There are other things, though, that the mind decides is no longer safe to keep as a memory. Things that were too intense or too emotional or just too damn vivid to live on in our mind’s eye, and the mind proceeds to slowly rob us of them. Even if it’s something we may desire to keep, there are some things that are perhaps no longer worth knowing. To know them, to feel them, to wrap oneself in the blanket of that memory would be too raw, too confusing, or too painful to keep.

So it fades.

Morning comes, and the first gray-yellow rays sunshine creep in through your windows. Just as the sun comes up, it sheds light on the memories of the previous day. The colors are less vivid when stripped of their once-black background. The memory that had so powerfully ran through your mind in crazy loops, begins to slow, then walk, then fade quietly into the background. We open our eyes to reality again, and we re-align and re-adjust to what was once normal, or what now is normal. The mind accepts the occurrences of the previous day and, if possible, moves past them. When we try to recall the memory, it can only whisper back at us. It can no longer roar.

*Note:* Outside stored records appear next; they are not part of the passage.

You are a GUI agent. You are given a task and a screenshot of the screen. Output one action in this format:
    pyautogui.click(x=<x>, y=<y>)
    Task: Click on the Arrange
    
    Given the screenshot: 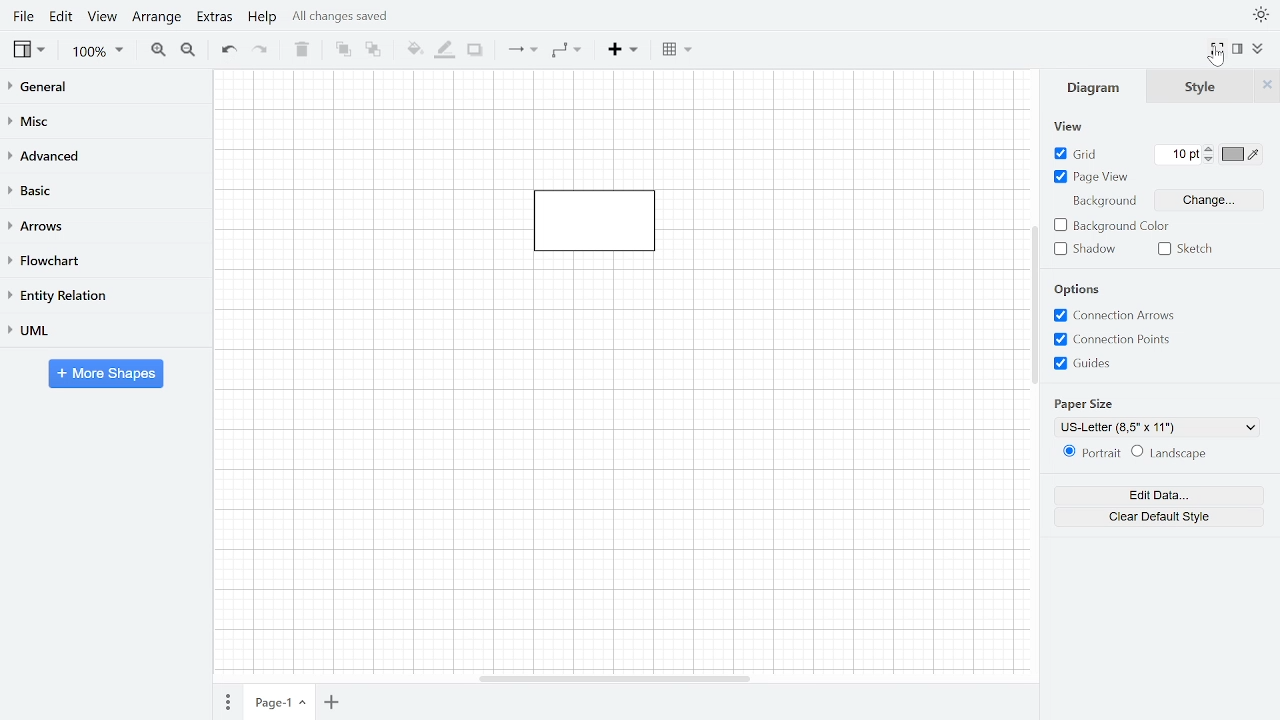 What is the action you would take?
    pyautogui.click(x=157, y=20)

Are we angry at the mind for taking these memories away? Or, deep down, do we appreciate the mind for taking some of the responsibility off of ourselves?

Remembering is often considered such a sacred thing, something that we should be holding ourselves accountable to as often as we can. Perhaps, the mind robs us of these thoughts because it knows that, deep down, we may not really want to remember.


4 years old, but I still love this piece a lot.